Kempen: Briefmarken begeistern Alt und Jung

Kempen: Briefmarken begeistern Alt und Jung

Am Großtauschtag konnten sich die jungen Sammler die Tricks der Großen abschauen und die Welt der Briefmarke kennenlernen.

Kempen. Duisburg, Erkelenz, Wesel — beim Betreten des Parkplatzes der Martin-Schule stachen zahlreiche fremde Autokennzeichen ins Auge. Die Fahrer hatten eine längere Anfahrt in Kauf genommen, um den Großtauschtag des Kempener Philatelistenvereins am Sonntag hautnah mitzuerleben. Briefmarken, Umschläge, Alben und Postkarten wurden fleißig getauscht, gehandelt und gesammelt.

Wie jedes Jahr waren auch die „Jungen Briefmarkenfreunde“ mit einem Stand vertreten.

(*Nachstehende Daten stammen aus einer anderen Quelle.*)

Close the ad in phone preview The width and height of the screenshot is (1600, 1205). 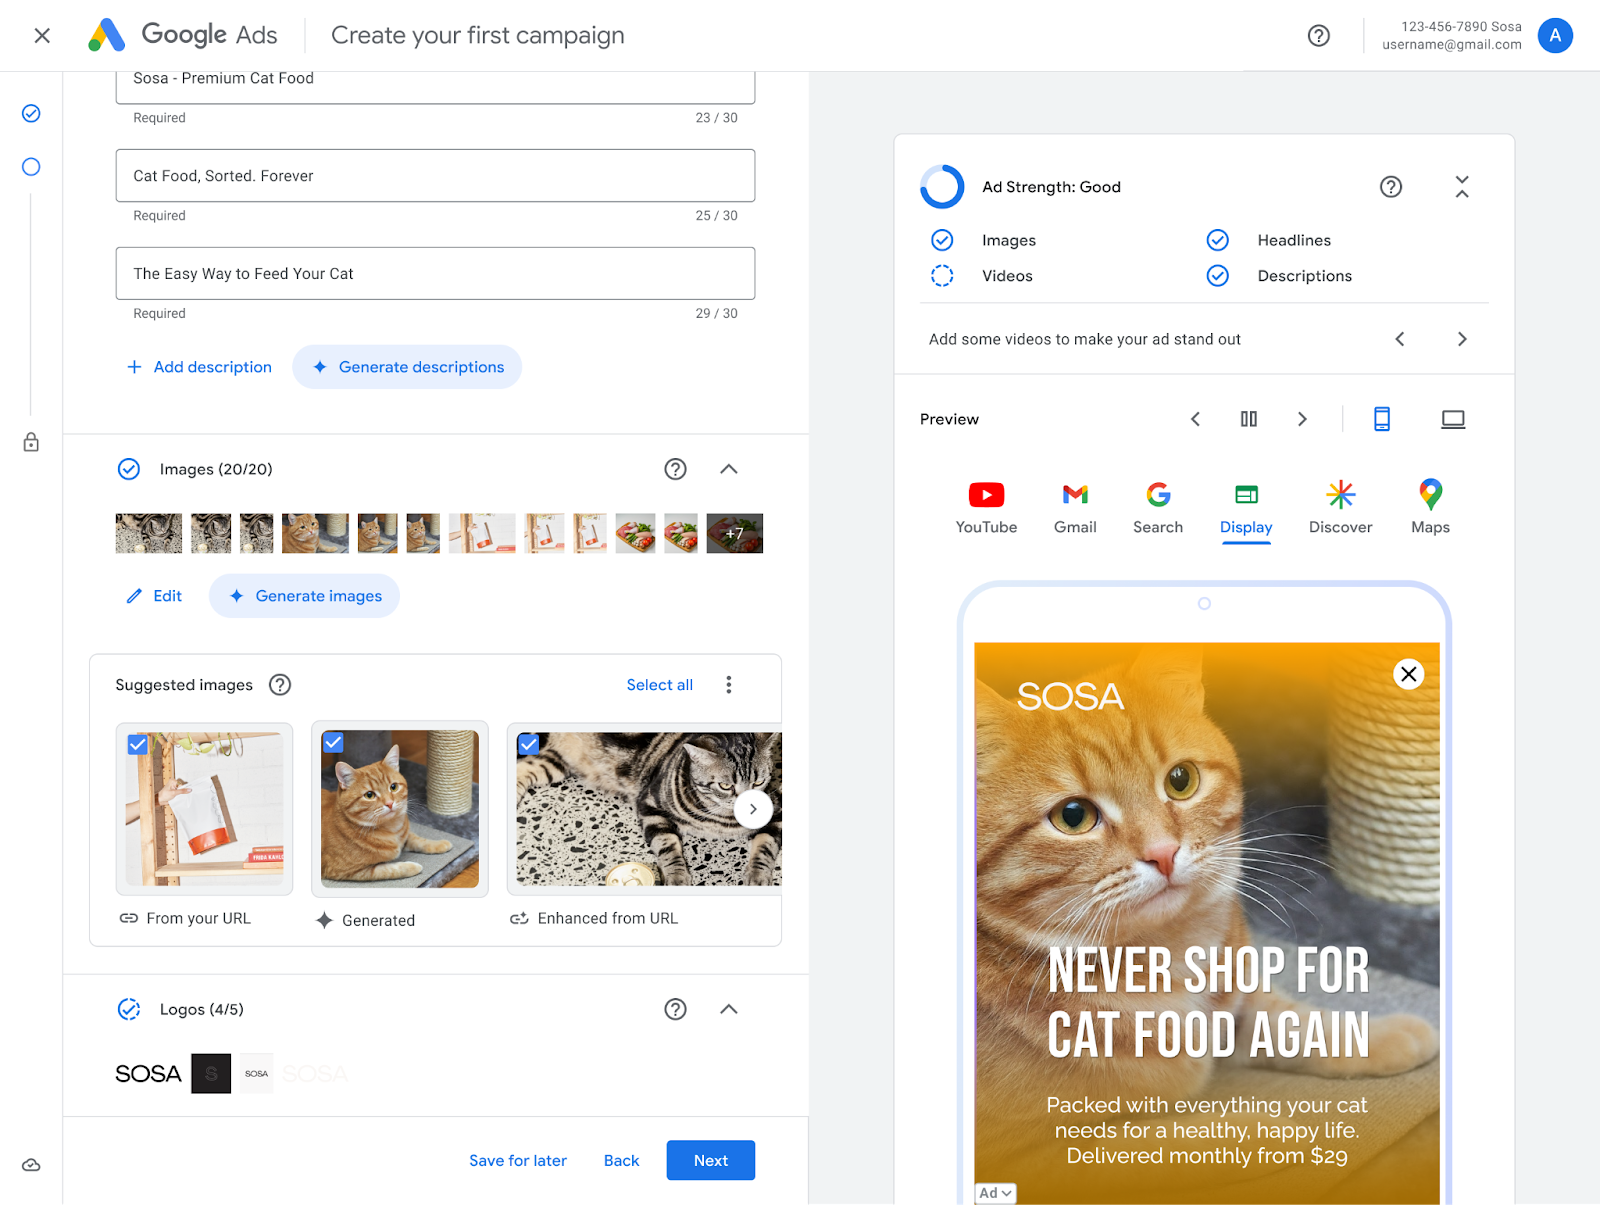1408,674
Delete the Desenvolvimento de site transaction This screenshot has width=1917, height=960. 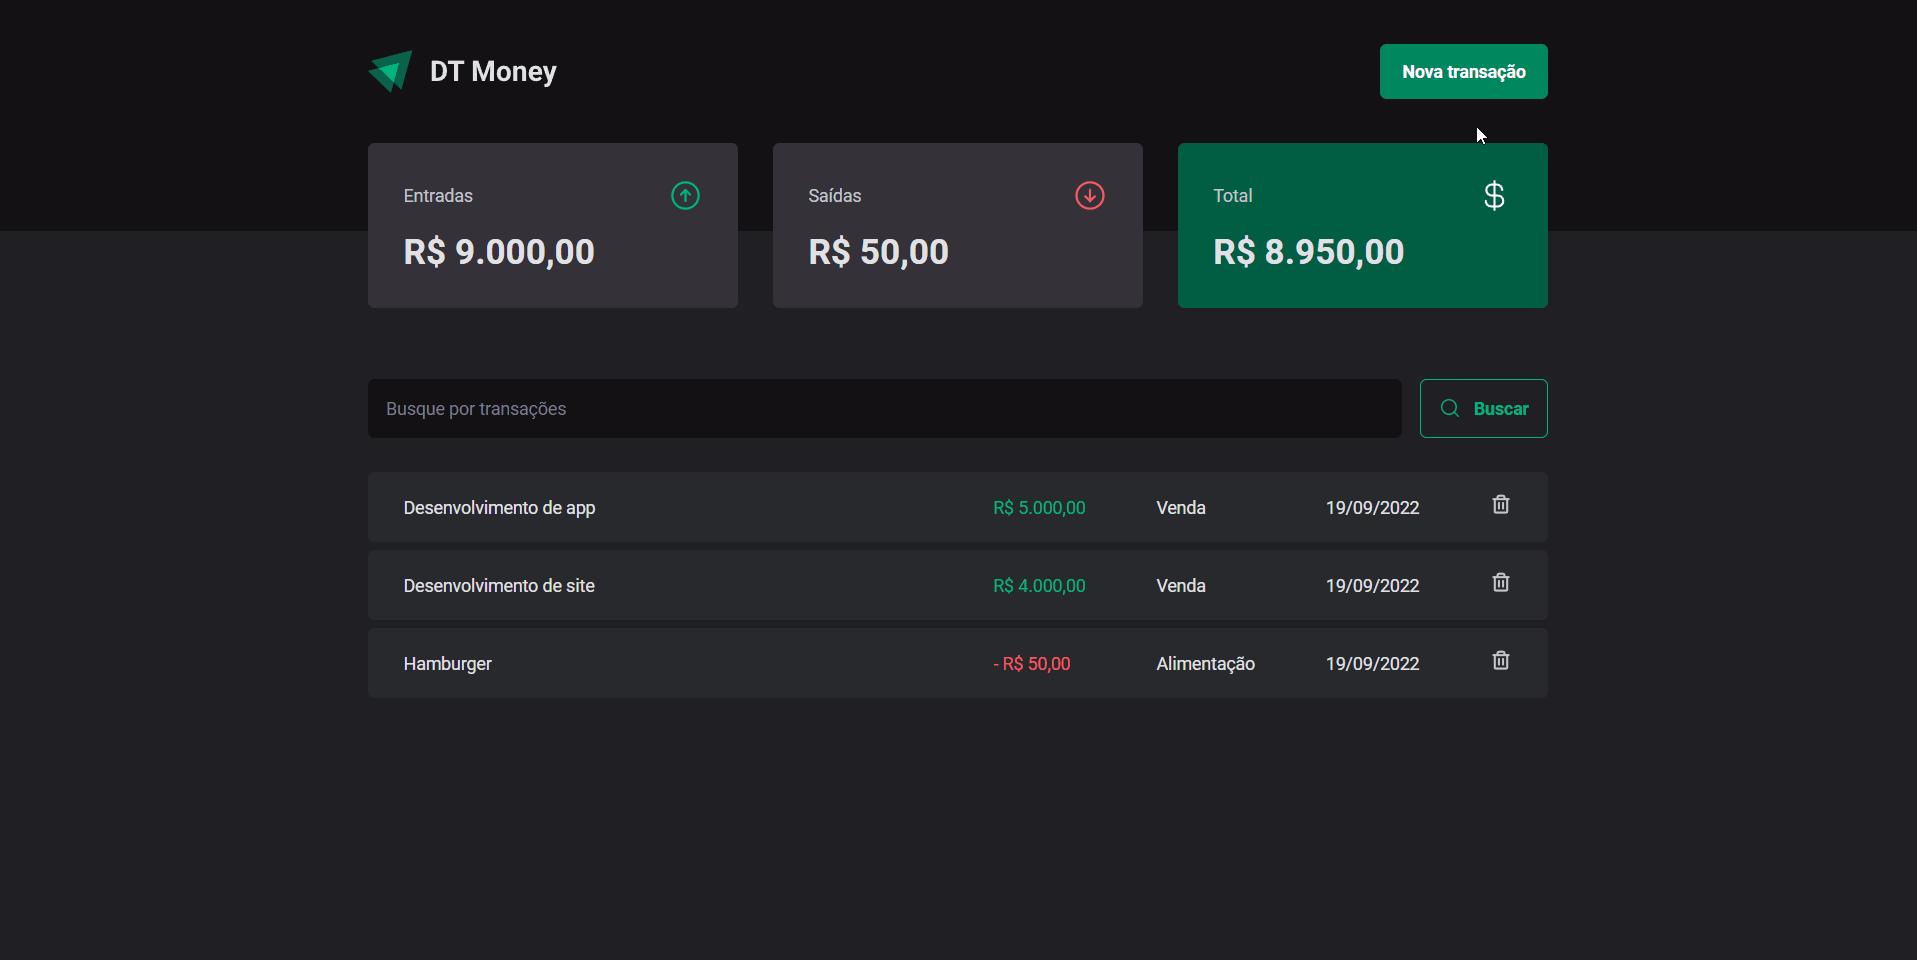[x=1500, y=583]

Sieben Kinder im Alter zwischen acht und 18 Jahren präsentierten ihre eigenen Briefmarkensammlungen. Die Themen ihrer Arbeiten hatten die Kinder ebenfalls selbst gewählt. An den Tischen bot sich den Besuchern so ein Briefmarkenmeer mit Pferden, Leuchttürmen, Elefanten oder Rennwagen. Zudem konnten sie sich anhand der dazugehörigen Notizen über die jeweiligen Themen informieren.

Die jungen Leute informierten mit ihren Sammlungen jedoch nicht nur die Besucher, sondern lernten durch Klaus Wollersheim, Jugendgruppenleiter der „Jungen Briefmarkenfreunde Kempen“, auch die Welt des Tausches kennen. Der 77-Jährige führte seine Sprösslinge durch die Reihen der Sammler und Händler und erklärt ihnen, worauf es beim Tauschen und Kaufen wirklich ankommt. Geschenke wurden von den Kindern natürlich ohne zu zögern entgegengenommen und schnellstens im Album einsortiert.

Die neunjährige Franziska Schüren war Mitglied in der AG „Rund um die Briefmarke“, die Wollersheim seit 2012 für die Viertklässler der Astrid-Lindgren-Schule in Kempen leitet. Da sie allerdings die Schule gewechselt hat, hilft Franziska nun tatkräftig im Verein mit. Sie findet es toll, „dass Herr Wollersheim immer so viel mitbringt“ wie zum Beispiel Briefmarkenhefte. Diese konnte sie am Sonntag nun mit vielen bunten Marken füllen, die sie sich von ihrem Taschengeld gekauft hatte. Beim Briefmarkentauschen mit ihren Freundinnen konnte sie zudem gleich die neuerlernten Tauschstrategien anwenden.

Das absolute Highlight am Stand der Briefmarkenjugend war die Sammlung der berühmten und seltenen Briefmarken der Welt, die sich Wollersheim extra für diesen Tag ausgeliehen hatte. Zu den wertvollen Stücken zählten unter anderem die „erste Briefmarke Deutschlands“, die am 1. November 1849 in Bayern herausgegeben wurde, sowie die „erste Briefmarke der Welt“, namens „Black Penny“, aus dem Jahr 1840. Am Stand der Briefmarkenfreunde erklärte Wollersheim: „Während vor dem Erscheinen der ersten Marke der Empfänger das Entgelt zahlen musste, so war danach der Absender für die Bezahlung zuständig“.

Direkt neben den Sammlungen der Kinder präsentierten die „Jungen Briefmarkenfreunde“ ein Exponat mit Marken, die von Grit Fidler entworfen wurden. Mithilfe dieses Ausstellungsstückes wollte Wollersheim zeigen, dass „Briefmarken und Frauen sehr wohl zusammenpassen“. Trotzdem herrsche unter den Sammlern ein starker Frauenmangel. „Auf eine Frau kommen ungefähr 60 Männer“, schätzt Wollersheim. Aus diesem Grunde wünscht er sich einen höheren weiblichen Anteil. „Es gibt nämlich Frauen, die gerne Briefmarken sammeln, aber nicht öffentlich auftreten möchten“, so Wollersheim.